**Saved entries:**
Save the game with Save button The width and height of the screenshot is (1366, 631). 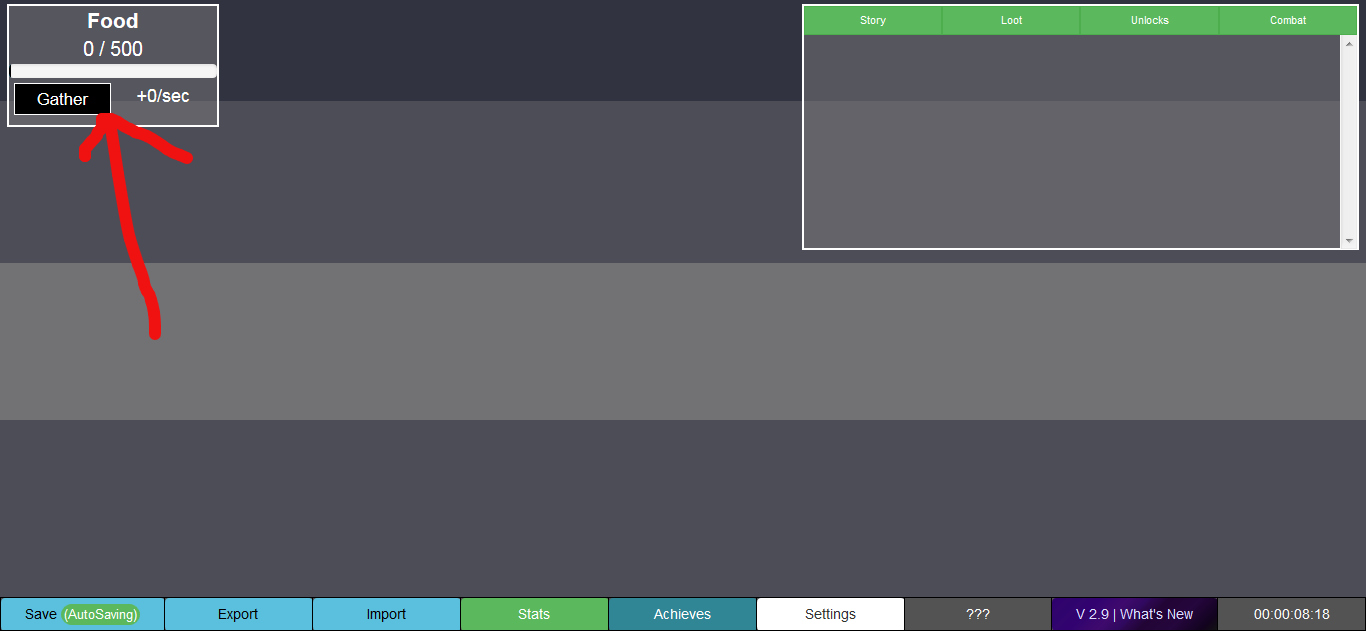point(82,614)

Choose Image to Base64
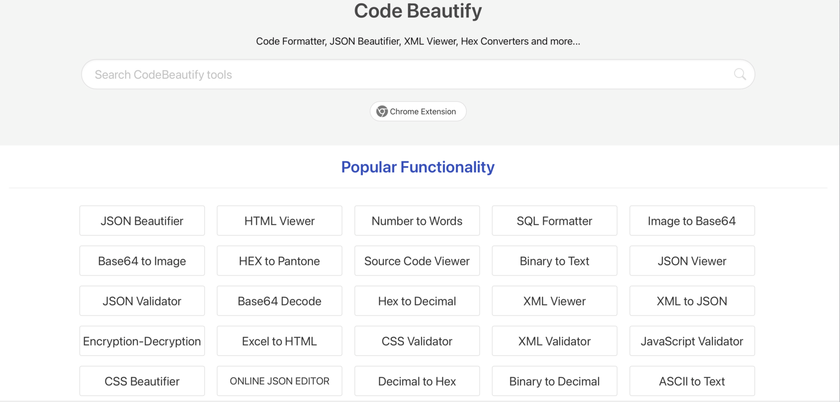(692, 221)
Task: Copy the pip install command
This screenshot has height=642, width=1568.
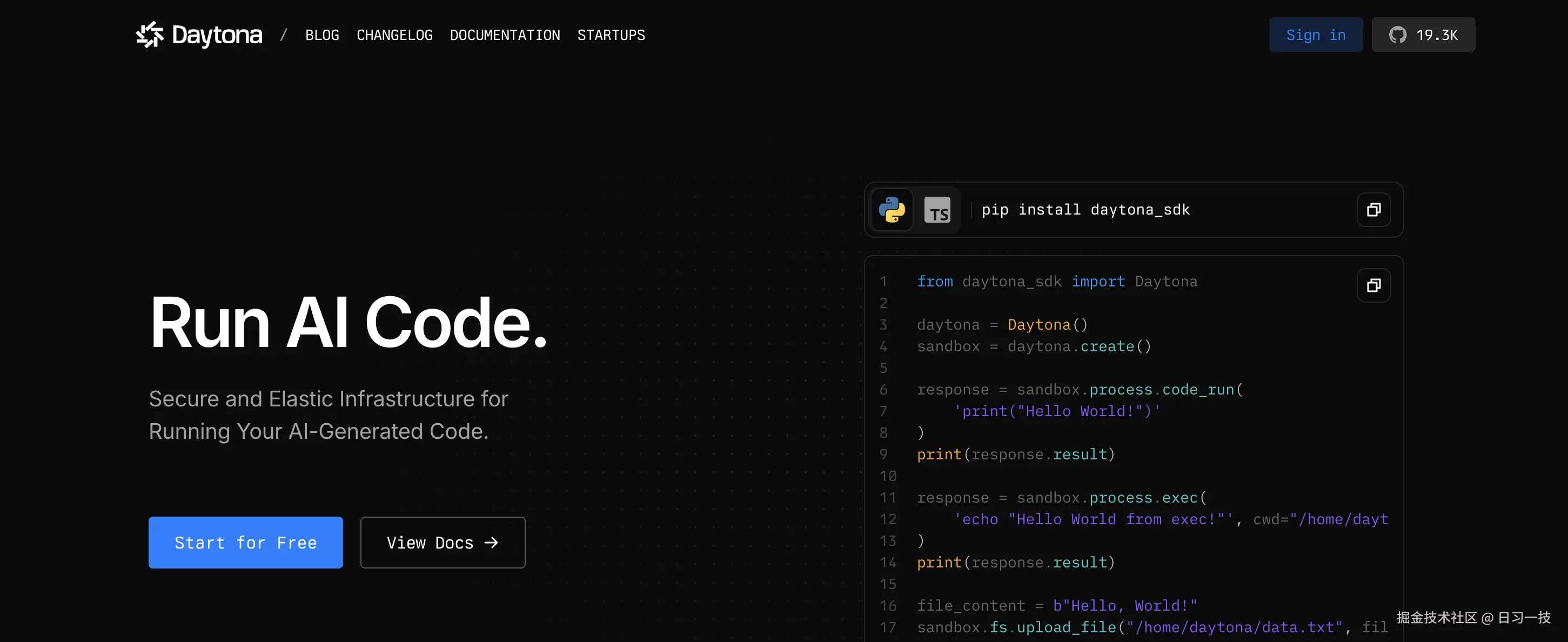Action: tap(1374, 209)
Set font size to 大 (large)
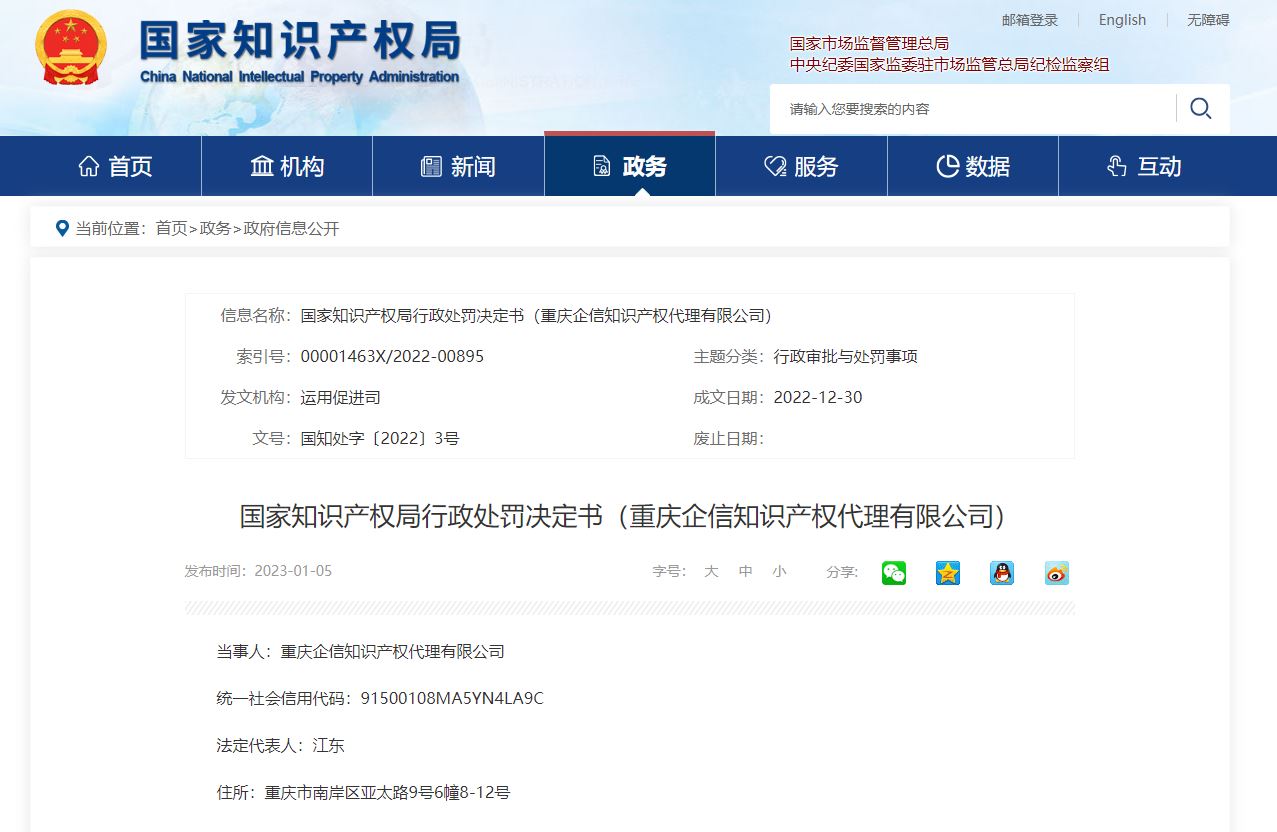1277x832 pixels. click(x=711, y=571)
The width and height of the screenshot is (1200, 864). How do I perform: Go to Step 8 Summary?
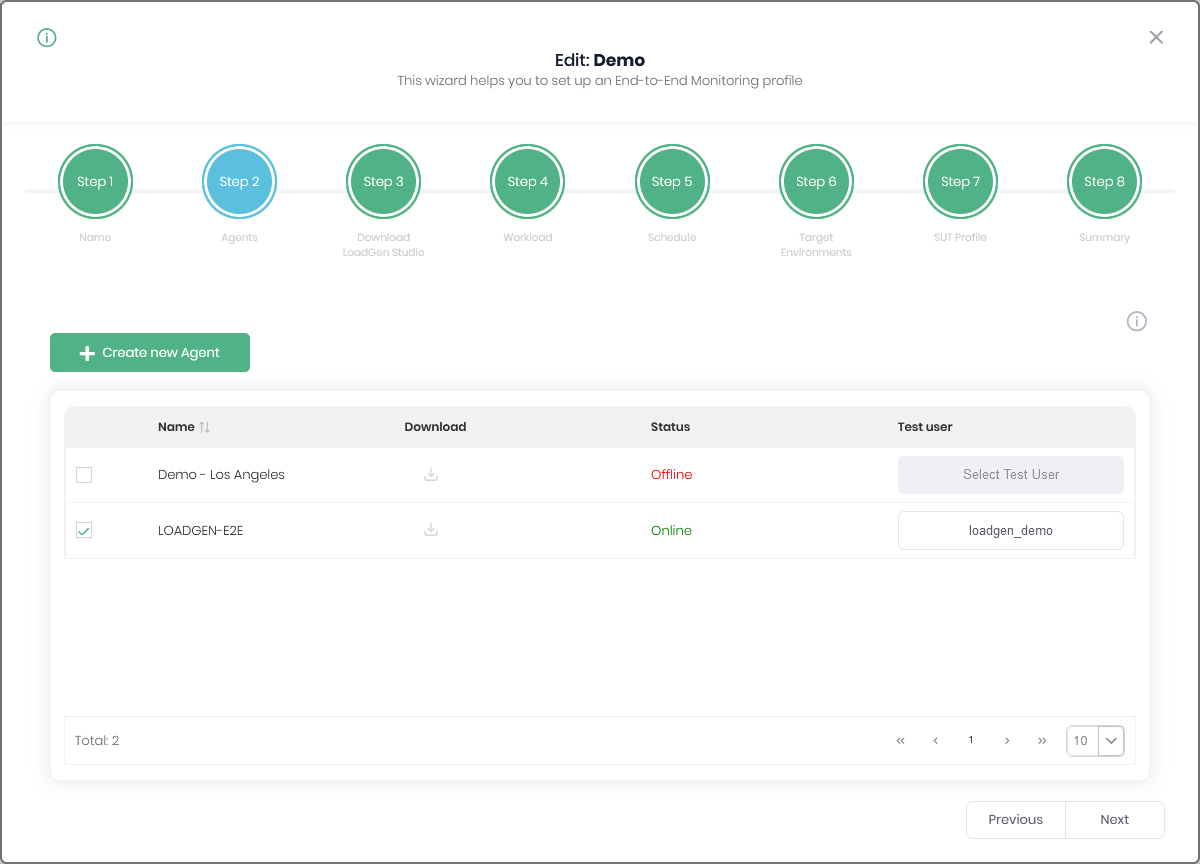[1104, 182]
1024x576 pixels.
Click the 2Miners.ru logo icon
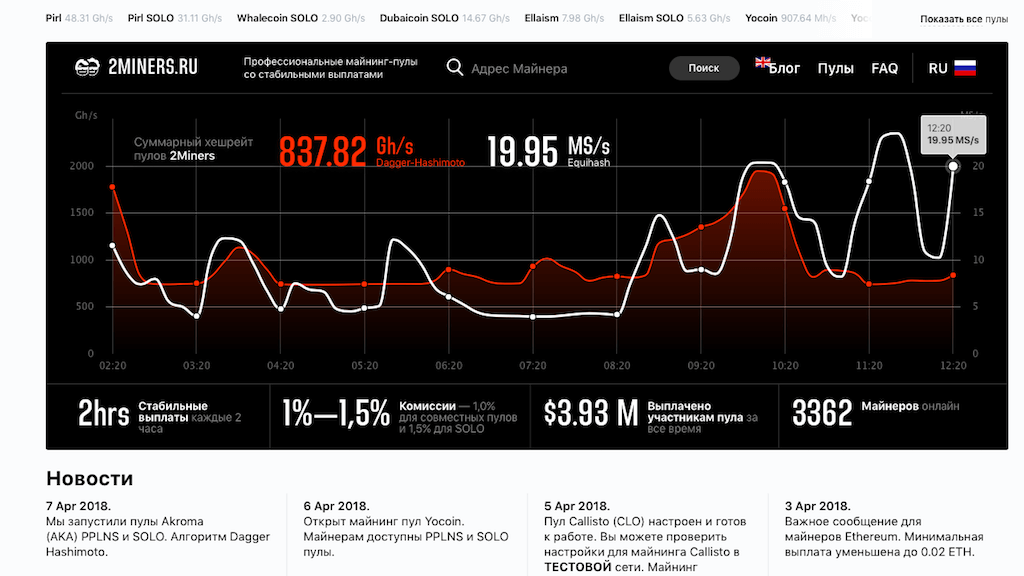click(88, 67)
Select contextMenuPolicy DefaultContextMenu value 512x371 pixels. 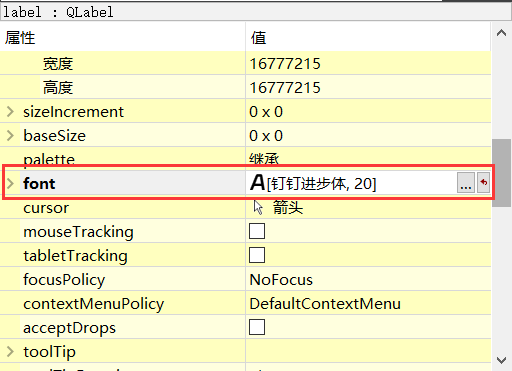[325, 304]

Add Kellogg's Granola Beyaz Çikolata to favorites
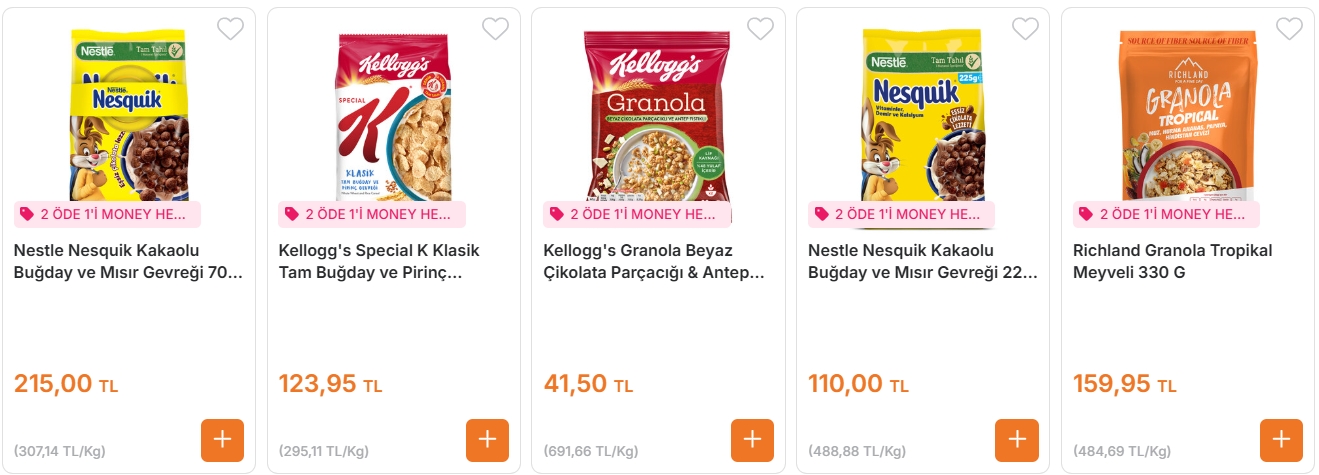[760, 29]
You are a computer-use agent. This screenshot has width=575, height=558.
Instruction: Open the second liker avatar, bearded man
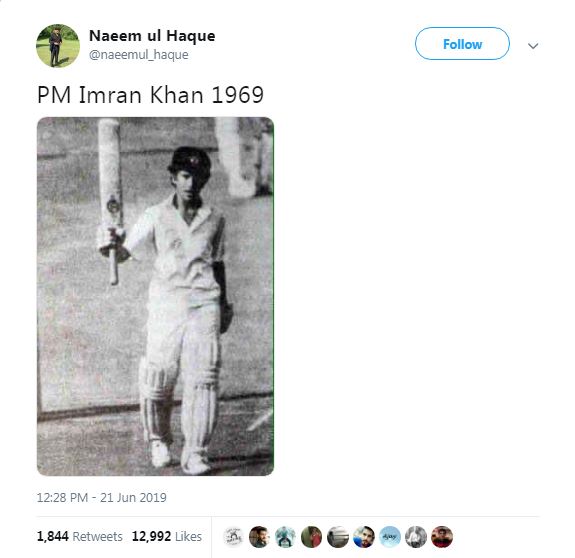click(259, 537)
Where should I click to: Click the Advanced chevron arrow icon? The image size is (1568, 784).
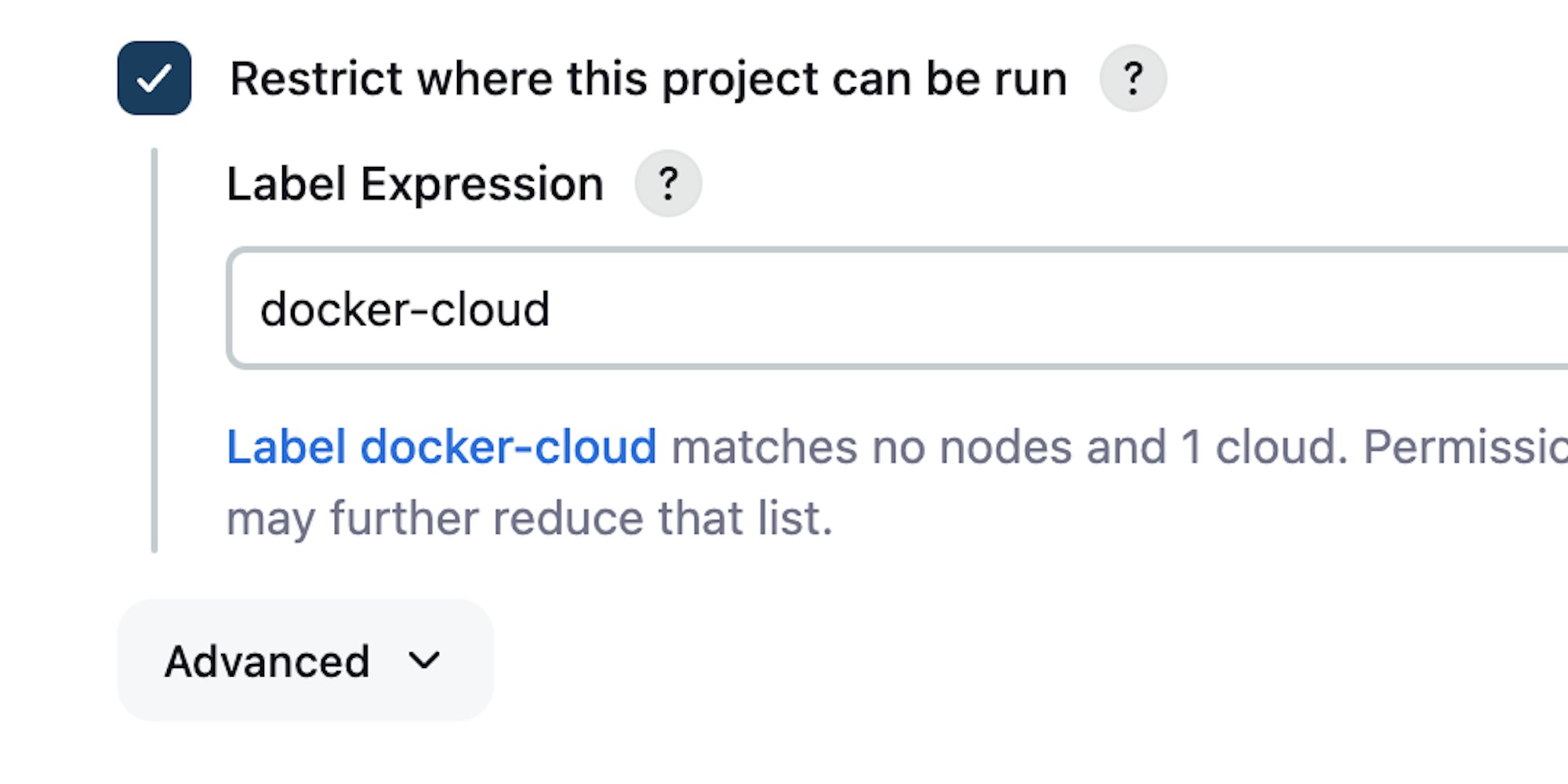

**PROBLEM TO SOLVE:**
Write out the records again, from the line with "You are a computer-use" up to and including the last line of the records, keeping the requests as they are and offsetting every coordinate in the answers by -49. Leave the pictures out of your answer.

**RESPONSE BELOW:**
You are a computer-use agent. This screenshot has width=575, height=558.
Instruction: Open the second liker avatar, bearded man
click(210, 488)
Where should I click to: Click the Advanced chevron arrow icon? The image size is (1568, 784).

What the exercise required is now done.